Critique : Il était une fois en Anatolie

Simon Riaux | 21 mai 2011
Simon Riaux | 21 mai 2011
Nuri Bilge Ceylan est ce qu'il convient d'appeler un formaliste à tendance contemplative. La lecture de cet adjectif provoque généralement une saine réaction de défiance : contemplatif joli ou contemplatif chiant ? Le metteur en scène turque a la particularité d'avoir appartenu à la première catégorie, avant de faire un saut du côté de la neurasthénie avec Les Trois singes. On était donc curieux de savoir à quel sauce il allait cuisiner ce Once upon a time in Anatolia. Après visionnage, il est évident que le réalisateur a définitivement choisi son camp, peut-être pas celui que l'on espérait.

Si vous gardez un souvenir douloureux des interminables plans d'ensemble de son précédent film, autant vous prévenir d'emblée, ils sont beaucoup plus nombreux ici, et gagnent notablement en longueur (du moins dans le ressenti du spectateur, on ne poussera pas le vice jusqu'à les chronométrer).

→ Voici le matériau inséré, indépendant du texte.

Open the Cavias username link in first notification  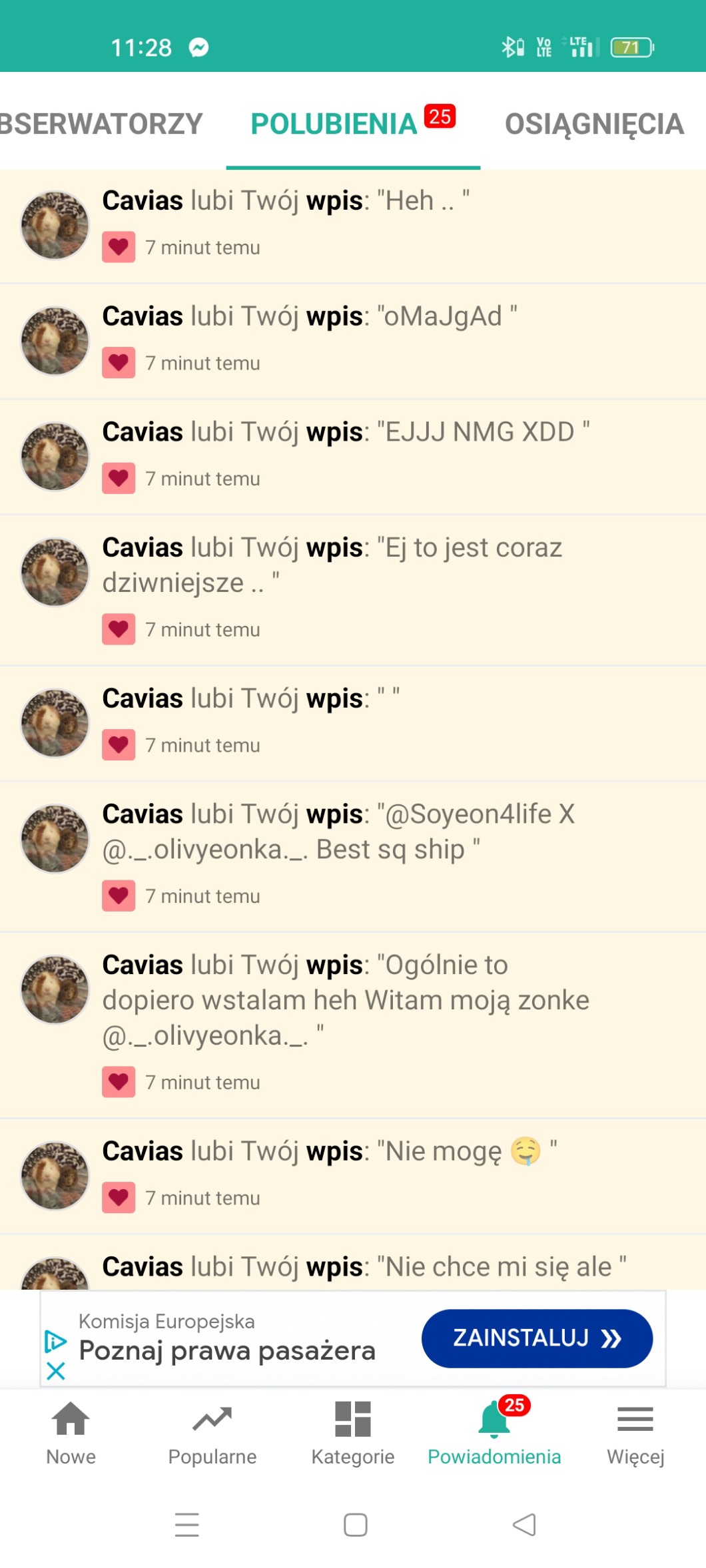[143, 200]
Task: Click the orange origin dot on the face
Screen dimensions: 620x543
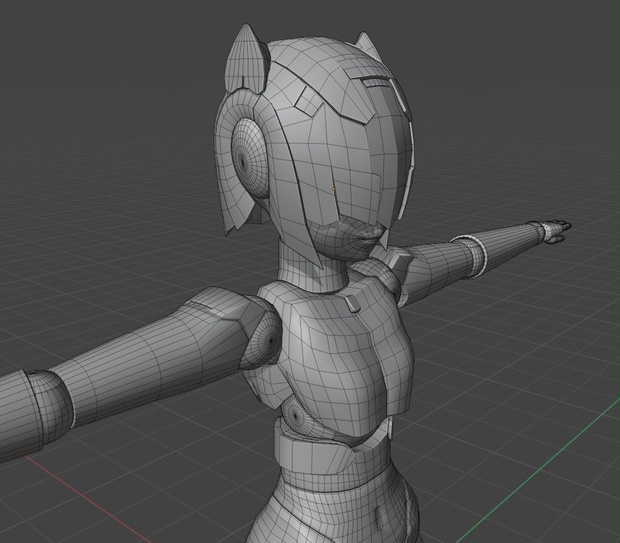Action: pyautogui.click(x=333, y=189)
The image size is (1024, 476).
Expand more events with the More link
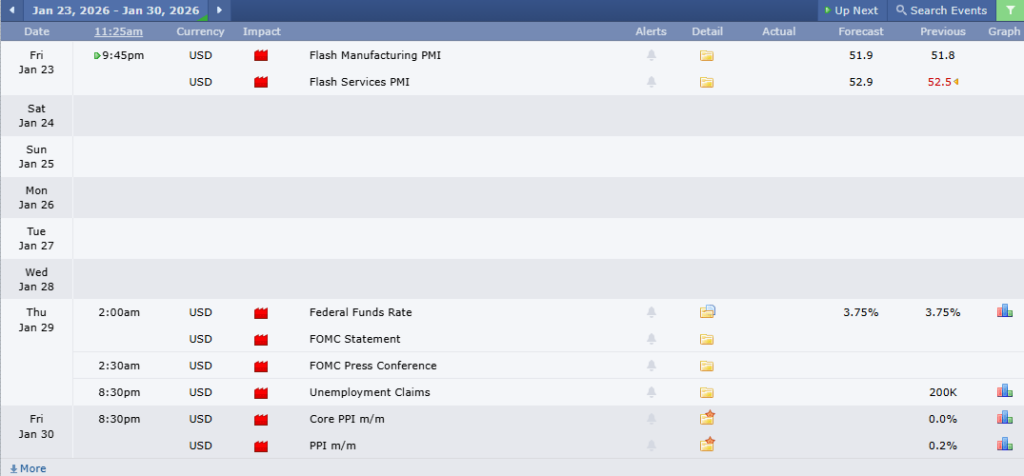[28, 468]
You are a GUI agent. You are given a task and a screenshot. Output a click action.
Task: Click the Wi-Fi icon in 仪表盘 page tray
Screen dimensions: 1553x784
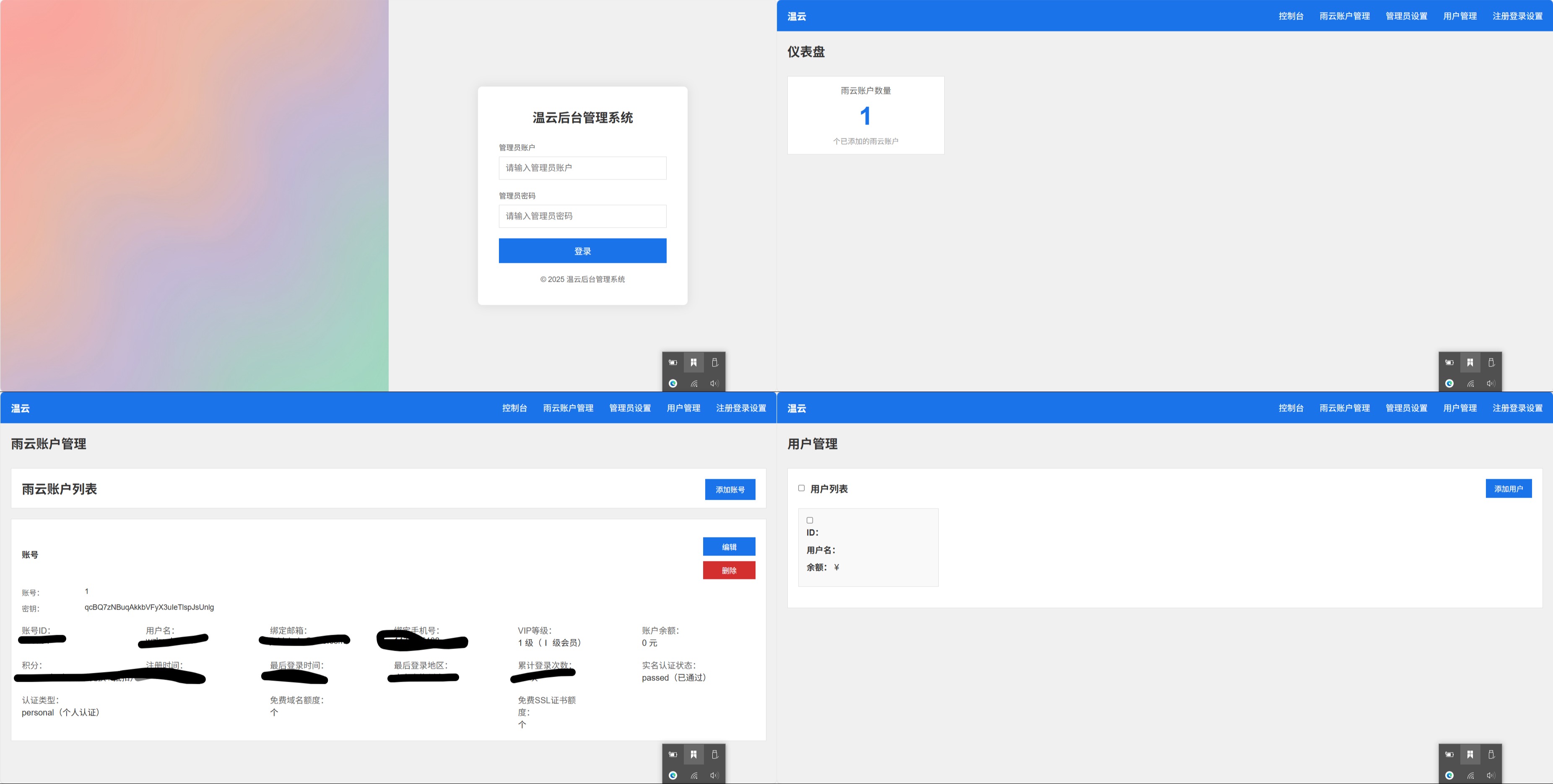tap(1470, 384)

Il faudra également supporter les innombrables plans de nuit, totalement sous-exposés, où l'on distingue péniblement les phares d'un cortège de véhicules, sans parler de ces séquences de dialogues qui font la part belle à des images aussi fixes que rigides.

Ce dispositif pourrait attiser l'intérêt, pour peu qu'il soit au service d'un scénario, d'une intrigue, d'une quelconque progression qui éveille notre esprit. Manque de bol, Nuri se désintéresse visiblement tout à fait de ce qu'il raconte. Pour preuve, une multiplication de tunnels dialogués au fur et à mesure que s'égrènent les minutes, qui accomplit l'exploit de nous désintéresser de la pseudo enquête principale, mais également de tous les enjeux annexes que les verbiages des personnages brassent à longueur de temps.

Alors que s'achève le film sur les bruitages peu ragoûtant d'une autopsie à l'ancienne, on pousse un soupir de réel agacement. Car tout n'était pas à jeter dans les 157 minutes infligées par Ceylan. Le bougre dirige très bien ses comédiens, qui s'en tirent malgré le vide de certaines séquences, mais surtout, le metteur en scène fait un usage proche de la perfection de sa photographie. Ce n'est pas franchement nouveau, tous ses précédents films jouissaient de cette qualité, mais on se désole de la voir prendre dans l'oeuvre de son auteur une place démesurée, clairement au détriment des autres paramètres qui participent à faire d'un bel objet, un film.